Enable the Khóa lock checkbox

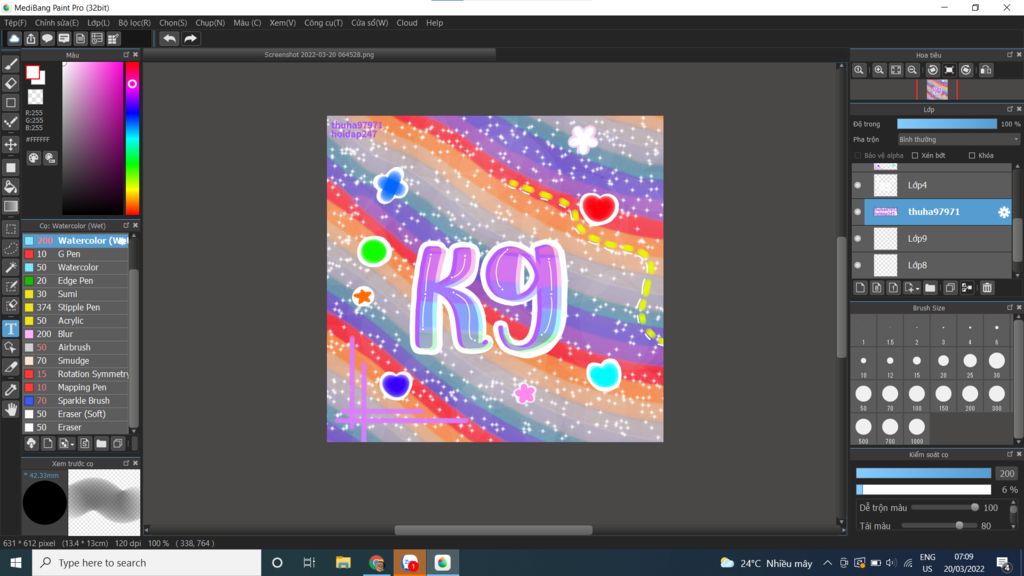pyautogui.click(x=972, y=156)
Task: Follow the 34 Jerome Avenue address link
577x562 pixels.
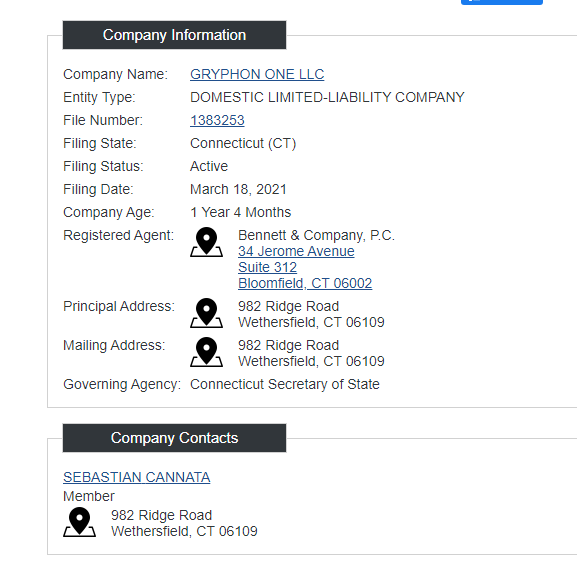Action: (296, 251)
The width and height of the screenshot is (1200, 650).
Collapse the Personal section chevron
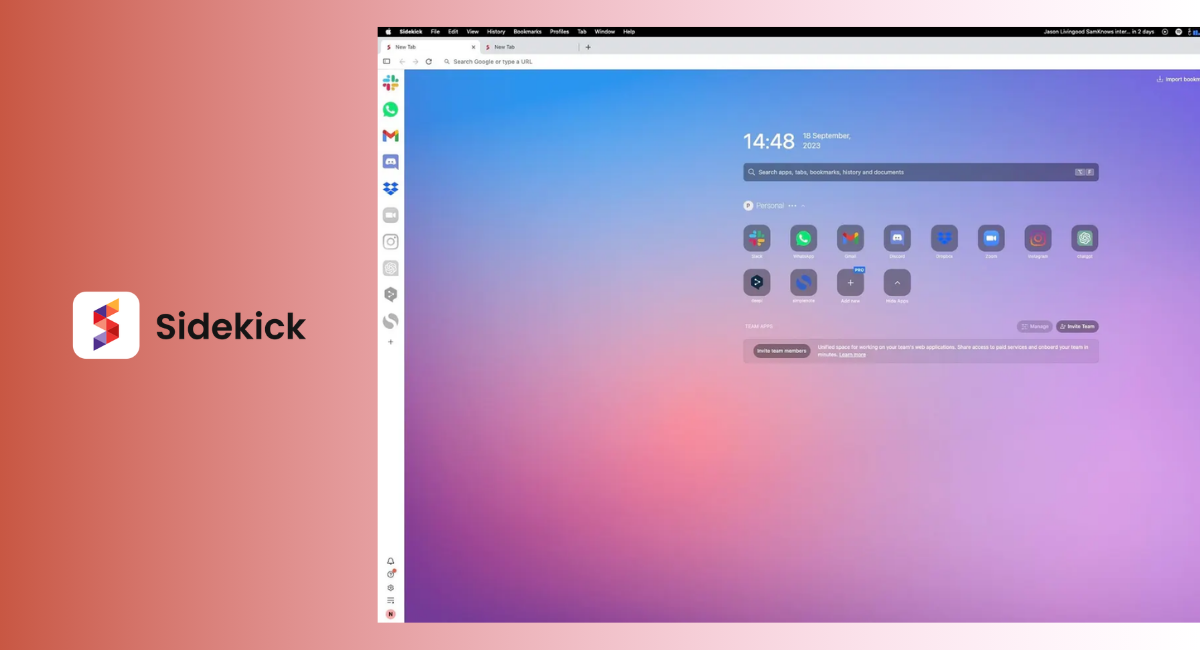pyautogui.click(x=803, y=206)
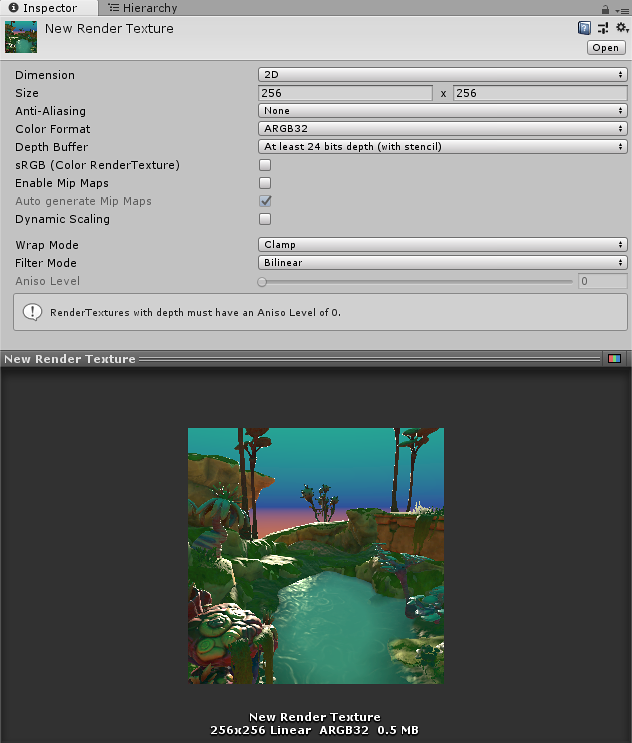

- Exercise
Copy exactly, and copy nothing else: the lines from the one containing "577x562 pixels." through the end of the data, both ends included, with pictures left out.

- Your solution
577x562 pixels.
Action: (296, 251)
The width and height of the screenshot is (1200, 650).
Collapse the Personal section chevron
pyautogui.click(x=803, y=206)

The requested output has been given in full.